Con riferimento a quanto sopra si rappresenta che il Testo delle Commissioni (Commissioni riunite: II Giustizia e XII Affari sociali) del Disegno di Legge di “Conversione in legge del decreto-legge 22 marzo 2021, n. 42, recante misure urgenti sulla disciplina sanzionatoria in materia di sicurezza alimentare” contiene un emendamento approvato che abroga la lettera b) del sopracitato comma 5 dell’articolo 8, garantendo la partecipazione dell’operatore della filiera agroalimentare o di un suo rappresentante alla esecuzione delle attività di prova/analisi/diagnosi in sede di procedura di controversia.

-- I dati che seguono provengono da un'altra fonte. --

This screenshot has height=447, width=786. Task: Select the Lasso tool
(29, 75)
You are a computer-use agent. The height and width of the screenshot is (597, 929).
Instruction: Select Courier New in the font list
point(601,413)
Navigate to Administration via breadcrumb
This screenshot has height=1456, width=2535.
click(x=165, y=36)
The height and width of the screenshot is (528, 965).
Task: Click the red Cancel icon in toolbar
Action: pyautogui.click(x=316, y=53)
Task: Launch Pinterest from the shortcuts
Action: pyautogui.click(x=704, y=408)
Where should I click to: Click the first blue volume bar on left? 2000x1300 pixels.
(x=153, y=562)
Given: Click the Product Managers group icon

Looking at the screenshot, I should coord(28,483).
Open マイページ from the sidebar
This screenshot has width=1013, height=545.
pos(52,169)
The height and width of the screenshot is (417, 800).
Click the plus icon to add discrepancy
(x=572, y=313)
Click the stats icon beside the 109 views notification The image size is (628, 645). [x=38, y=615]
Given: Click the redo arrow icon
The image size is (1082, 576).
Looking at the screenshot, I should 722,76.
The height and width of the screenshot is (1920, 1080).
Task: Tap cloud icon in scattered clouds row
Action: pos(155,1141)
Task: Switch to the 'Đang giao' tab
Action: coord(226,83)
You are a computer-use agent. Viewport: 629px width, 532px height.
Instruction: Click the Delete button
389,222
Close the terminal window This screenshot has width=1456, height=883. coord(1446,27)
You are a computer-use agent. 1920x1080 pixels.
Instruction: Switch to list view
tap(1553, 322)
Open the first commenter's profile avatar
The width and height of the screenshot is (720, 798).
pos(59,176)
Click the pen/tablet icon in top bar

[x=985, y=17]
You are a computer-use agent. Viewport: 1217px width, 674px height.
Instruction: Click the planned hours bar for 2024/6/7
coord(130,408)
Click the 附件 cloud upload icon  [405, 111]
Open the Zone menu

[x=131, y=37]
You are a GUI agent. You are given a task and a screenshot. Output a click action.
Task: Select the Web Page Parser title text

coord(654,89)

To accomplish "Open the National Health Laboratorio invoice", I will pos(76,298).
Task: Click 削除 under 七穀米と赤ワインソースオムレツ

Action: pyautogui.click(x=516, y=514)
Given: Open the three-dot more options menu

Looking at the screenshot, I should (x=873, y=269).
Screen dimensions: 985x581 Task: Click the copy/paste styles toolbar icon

In merito all’istituto della “diffida” si rappresenta che il Testo delle Commissioni (Commissioni riunite: II Giustizia e XII Affari sociali) del Disegno di Legge di “Conversione in legge del decreto-legge 22 marzo 2021, n. 42, recante misure urgenti sulla disciplina sanzionatoria in materia di sicurezza alimentare” contiene un emendamento approvato che prevede quanto segue:
“All’articolo 1 del decreto-legge 24 giugno 2014, n. 91, convertito, con modificazioni, dalla legge 11 agosto 2014, n. 116, sono apportate le seguenti modificazioni:

a) il comma 3 è sostituito dal seguente: «3. Per le violazioni delle norme in materia agroalimentare e di sicurezza alimentare, per le quali è prevista l’applicazione della sanzione amministrativa pecuniaria, l’organo di controllo incaricato, nel caso in cui accerti per la prima volta l’esistenza di violazioni sanabili, diffida l’interessato ad adempiere alle prescrizioni violate entro il termine di trenta giorni dalla data di notificazione dell’atto di diffida e ad elidere le conseguenze dannose o pericolose dell’illecito amministrativo. Per violazioni sanabili si intendono errori e omissioni formali che comportano una mera operazione di regolarizzazione, ovvero violazioni le cui conseguenze dannose o pericolose sono eliminabili. In caso di mancata ottemperanza alle prescrizioni contenute nella diffida di cui al presente comma entro il termine indicato, l’organo di controllo effettua la contestazione ai sensi dell’articolo 14 della legge 24 novembre 1981, n. 689. In tale ipotesi è esclusa l’applicazione dell’articolo 16 della citata legge n. 689 del 1981. I termini concessi per adempiere alla diffida sono sospensivi dei termini previsti per la notificazione degli estremi della violazione. Il procedimento di diffida non si applica nel caso in cui i prodotti non conformi siano stati già immessi in commercio, anche solo in parte»;
b) al comma 4, primo periodo, le parole: «della sola sanzione» sono sostituite dalle seguenti: «della sanzione ».